:: Material to process

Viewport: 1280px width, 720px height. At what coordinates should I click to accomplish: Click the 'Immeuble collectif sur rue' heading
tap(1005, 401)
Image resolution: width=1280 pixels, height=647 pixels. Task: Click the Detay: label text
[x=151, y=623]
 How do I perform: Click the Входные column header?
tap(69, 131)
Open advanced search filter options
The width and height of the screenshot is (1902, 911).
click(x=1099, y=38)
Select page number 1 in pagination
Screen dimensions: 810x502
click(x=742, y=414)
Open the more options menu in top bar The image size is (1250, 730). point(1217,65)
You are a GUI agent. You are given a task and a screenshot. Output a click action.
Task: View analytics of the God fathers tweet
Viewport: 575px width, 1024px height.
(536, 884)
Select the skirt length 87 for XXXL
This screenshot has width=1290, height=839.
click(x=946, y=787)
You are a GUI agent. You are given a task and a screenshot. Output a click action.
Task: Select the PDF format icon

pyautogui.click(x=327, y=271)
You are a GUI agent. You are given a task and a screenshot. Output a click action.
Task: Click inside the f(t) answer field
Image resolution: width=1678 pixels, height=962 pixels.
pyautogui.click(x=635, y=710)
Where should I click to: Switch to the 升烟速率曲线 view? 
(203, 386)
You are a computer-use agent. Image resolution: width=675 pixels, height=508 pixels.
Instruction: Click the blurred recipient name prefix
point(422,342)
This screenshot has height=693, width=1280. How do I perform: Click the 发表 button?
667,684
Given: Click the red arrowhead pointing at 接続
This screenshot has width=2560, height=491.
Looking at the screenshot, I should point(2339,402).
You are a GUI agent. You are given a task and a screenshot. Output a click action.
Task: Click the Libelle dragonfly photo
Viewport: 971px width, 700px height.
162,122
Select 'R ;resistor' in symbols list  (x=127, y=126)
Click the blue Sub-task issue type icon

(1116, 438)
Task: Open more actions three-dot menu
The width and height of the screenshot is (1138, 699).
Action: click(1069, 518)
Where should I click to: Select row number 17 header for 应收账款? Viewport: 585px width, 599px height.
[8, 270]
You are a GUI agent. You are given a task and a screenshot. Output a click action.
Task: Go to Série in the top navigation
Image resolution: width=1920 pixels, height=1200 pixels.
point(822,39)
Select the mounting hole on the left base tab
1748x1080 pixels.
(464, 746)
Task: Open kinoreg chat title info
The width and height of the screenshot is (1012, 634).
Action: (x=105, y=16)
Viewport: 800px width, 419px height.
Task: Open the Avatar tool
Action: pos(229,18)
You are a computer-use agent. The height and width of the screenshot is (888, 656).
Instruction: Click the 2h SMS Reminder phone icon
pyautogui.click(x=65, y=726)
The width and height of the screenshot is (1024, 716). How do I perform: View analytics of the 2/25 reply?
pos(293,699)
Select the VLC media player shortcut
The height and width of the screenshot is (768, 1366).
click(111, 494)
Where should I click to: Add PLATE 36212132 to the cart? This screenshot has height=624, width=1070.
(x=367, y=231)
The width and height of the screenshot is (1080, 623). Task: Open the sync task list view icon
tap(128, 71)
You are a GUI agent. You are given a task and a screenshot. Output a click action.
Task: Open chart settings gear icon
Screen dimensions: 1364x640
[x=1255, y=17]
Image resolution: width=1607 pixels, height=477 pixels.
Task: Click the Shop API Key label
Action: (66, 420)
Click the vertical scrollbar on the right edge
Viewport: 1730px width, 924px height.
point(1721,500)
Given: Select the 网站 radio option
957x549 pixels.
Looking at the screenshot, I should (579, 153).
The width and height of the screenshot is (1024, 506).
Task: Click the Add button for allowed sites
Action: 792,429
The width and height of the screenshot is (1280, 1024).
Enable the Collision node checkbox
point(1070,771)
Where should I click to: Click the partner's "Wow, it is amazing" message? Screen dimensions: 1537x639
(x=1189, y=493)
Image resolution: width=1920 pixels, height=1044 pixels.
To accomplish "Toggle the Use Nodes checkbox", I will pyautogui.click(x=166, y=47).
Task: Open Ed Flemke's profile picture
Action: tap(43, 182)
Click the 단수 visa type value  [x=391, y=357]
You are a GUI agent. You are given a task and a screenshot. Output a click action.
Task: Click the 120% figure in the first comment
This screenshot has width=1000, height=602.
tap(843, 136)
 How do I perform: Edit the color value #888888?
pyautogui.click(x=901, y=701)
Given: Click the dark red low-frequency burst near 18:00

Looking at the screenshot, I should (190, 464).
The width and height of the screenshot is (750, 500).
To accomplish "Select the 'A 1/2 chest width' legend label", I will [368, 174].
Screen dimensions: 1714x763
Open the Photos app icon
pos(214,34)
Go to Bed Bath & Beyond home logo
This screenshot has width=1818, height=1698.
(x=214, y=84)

::::

**What the task requires:** Repeat the data in full, keeping each word exactly as it is.

**Your solution:**
Viewport: 1280px width, 720px height. At what coordinates should I click to accomplish: Click the 'Immeuble collectif sur rue' heading
tap(1005, 401)
Image resolution: width=1280 pixels, height=647 pixels. Task: Click the Detay: label text
[x=151, y=623]
 How do I perform: Click the Входные column header?
tap(69, 131)
Open advanced search filter options
The width and height of the screenshot is (1902, 911).
click(x=1099, y=38)
Select page number 1 in pagination
Screen dimensions: 810x502
click(x=742, y=414)
Open the more options menu in top bar The image size is (1250, 730). point(1217,65)
You are a GUI agent. You are given a task and a screenshot. Output a click action.
Task: View analytics of the God fathers tweet
Viewport: 575px width, 1024px height.
(536, 884)
Select the skirt length 87 for XXXL
This screenshot has width=1290, height=839.
click(x=946, y=787)
You are a GUI agent. You are given a task and a screenshot. Output a click action.
Task: Select the PDF format icon

pyautogui.click(x=327, y=271)
You are a GUI agent. You are given a task and a screenshot. Output a click action.
Task: Click inside the f(t) answer field
Image resolution: width=1678 pixels, height=962 pixels.
pyautogui.click(x=635, y=710)
Where should I click to: Switch to the 升烟速率曲线 view? 
(203, 386)
You are a computer-use agent. Image resolution: width=675 pixels, height=508 pixels.
Instruction: Click the blurred recipient name prefix
point(422,342)
This screenshot has height=693, width=1280. How do I perform: Click the 发表 button?
667,684
Given: Click the red arrowhead pointing at 接続
This screenshot has width=2560, height=491.
Looking at the screenshot, I should point(2339,402).
You are a GUI agent. You are given a task and a screenshot. Output a click action.
Task: Click the Libelle dragonfly photo
Viewport: 971px width, 700px height.
162,122
Select 'R ;resistor' in symbols list  (x=127, y=126)
Click the blue Sub-task issue type icon

(1116, 438)
Task: Open more actions three-dot menu
The width and height of the screenshot is (1138, 699).
Action: click(1069, 518)
Where should I click to: Select row number 17 header for 应收账款? Viewport: 585px width, 599px height.
[8, 270]
You are a GUI agent. You are given a task and a screenshot. Output a click action.
Task: Go to Série in the top navigation
Image resolution: width=1920 pixels, height=1200 pixels.
point(822,39)
Select the mounting hole on the left base tab
1748x1080 pixels.
(464, 746)
Task: Open kinoreg chat title info
The width and height of the screenshot is (1012, 634).
Action: (x=105, y=16)
Viewport: 800px width, 419px height.
Task: Open the Avatar tool
Action: pos(229,18)
You are a computer-use agent. The height and width of the screenshot is (888, 656).
Instruction: Click the 2h SMS Reminder phone icon
pyautogui.click(x=65, y=726)
The width and height of the screenshot is (1024, 716). How do I perform: View analytics of the 2/25 reply?
pos(293,699)
Select the VLC media player shortcut
The height and width of the screenshot is (768, 1366).
click(111, 494)
Where should I click to: Add PLATE 36212132 to the cart? This screenshot has height=624, width=1070.
(x=367, y=231)
The width and height of the screenshot is (1080, 623). Task: Open the sync task list view icon
tap(128, 71)
You are a GUI agent. You are given a task and a screenshot. Output a click action.
Task: Open chart settings gear icon
Screen dimensions: 1364x640
[x=1255, y=17]
Image resolution: width=1607 pixels, height=477 pixels.
Task: Click the Shop API Key label
Action: (66, 420)
Click the vertical scrollbar on the right edge
Viewport: 1730px width, 924px height.
point(1721,500)
Given: Select the 网站 radio option
957x549 pixels.
Looking at the screenshot, I should (579, 153).
The width and height of the screenshot is (1024, 506).
Task: Click the Add button for allowed sites
Action: 792,429
The width and height of the screenshot is (1280, 1024).
Enable the Collision node checkbox
point(1070,771)
Where should I click to: Click the partner's "Wow, it is amazing" message? Screen dimensions: 1537x639
(x=1189, y=493)
Image resolution: width=1920 pixels, height=1044 pixels.
To accomplish "Toggle the Use Nodes checkbox", I will pyautogui.click(x=166, y=47).
Task: Open Ed Flemke's profile picture
Action: tap(43, 182)
Click the 단수 visa type value  [x=391, y=357]
You are a GUI agent. You are given a task and a screenshot. Output a click action.
Task: Click the 120% figure in the first comment
This screenshot has width=1000, height=602.
tap(843, 136)
 How do I perform: Edit the color value #888888?
pyautogui.click(x=901, y=701)
Given: Click the dark red low-frequency burst near 18:00

Looking at the screenshot, I should (190, 464).
The width and height of the screenshot is (750, 500).
To accomplish "Select the 'A 1/2 chest width' legend label", I will [368, 174].
Screen dimensions: 1714x763
Open the Photos app icon
pos(214,34)
Go to Bed Bath & Beyond home logo
This screenshot has width=1818, height=1698.
(x=214, y=84)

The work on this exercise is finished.